Her sisters came down, exactly as they had rehearsed. Chloe carried a tea tray, with a steaming teapot. Amelia’s paint-stained apron was gone, and she had changed into a different dress.
“May I introduce Amelia and Chloe,” Eliza said. “I took the liberty of preparing tea.”
Lord Huntington bowed gallantly before the two women. “It is a pleasure to meet both of you lovely ladies.”
Amelia curtsied properly, but eyed him speculatively.
“Thank you, my lord,” Chloe said, her blue eyes widening at the sight of the earl. She curtsied with enthusiasm. “It’s a pleasure to have you in our shop.” She set the tray down on an end table beside the settee.
“Go on, girls,” Eliza said. “There’s work to be done in the back room and Lord Huntington and I have business to discuss.”
“Thank you for the tea, ladies,” Huntingdon said. “Your shop is quite lovely, but pales in comparison to you both.”

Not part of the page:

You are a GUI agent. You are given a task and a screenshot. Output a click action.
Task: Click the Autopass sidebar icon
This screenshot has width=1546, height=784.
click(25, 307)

Amelia tugged on Chloe’s sleeve to get her to leave. Chloe tripped as she strained to glance back.
Once they were alone, Eliza motioned for him to join her on the settee, poured the tea, and handed him a cup and saucer.
Dark eyes surveyed her. “Have you learned anything of interest?”

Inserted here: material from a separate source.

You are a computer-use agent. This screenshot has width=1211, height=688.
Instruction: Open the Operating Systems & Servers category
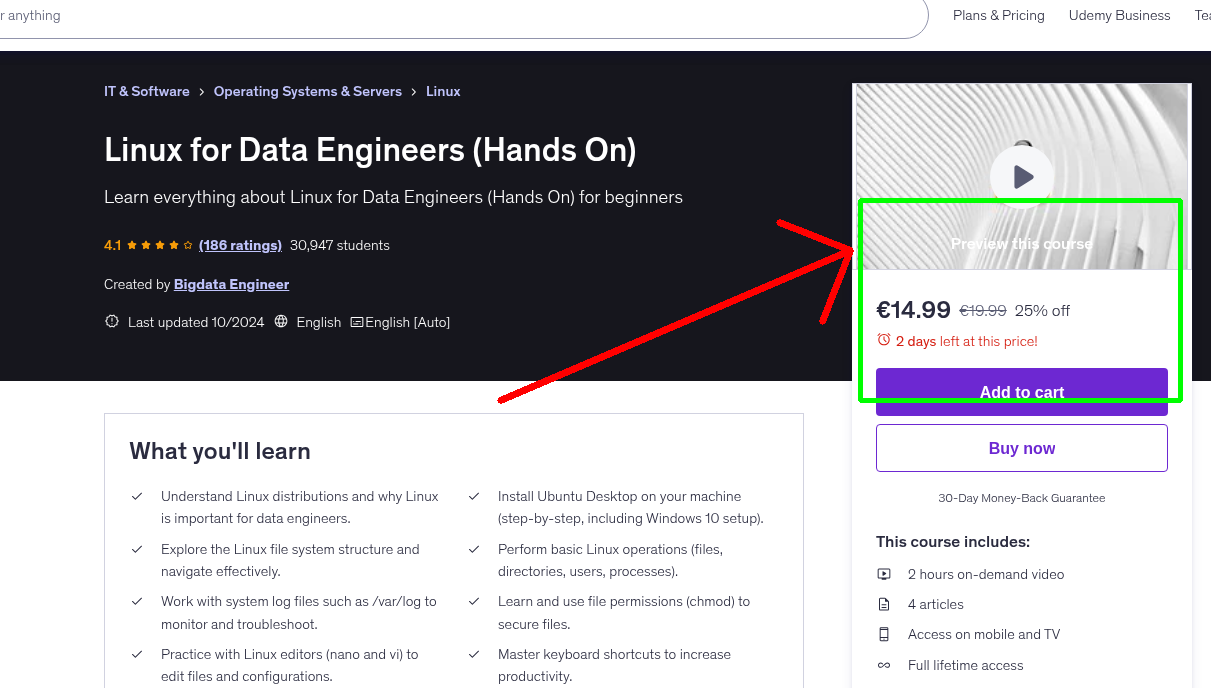308,91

“I doubt you will believe me, but I recall very little of my father’s acquaintances.”
He sipped his tea. “You’re correct. I don’t believe you. Have you a name for me?”
She sat forward. She was expecting him to be difficult and was prepared with her answer. “There is a man who owns a warehouse. He knew Father. I buy art supplies from him, and gilt frames for the artwork I display in the shop. He may have information. I shall meet with him and relay anything I learn—”
“I shall accompany you.”
“That’s not necessary.”
“I shall accompany you and question the man,” he said firmly.
“You don’t trust me?”
He flashed a wolfish grin. “As much as you trust me.”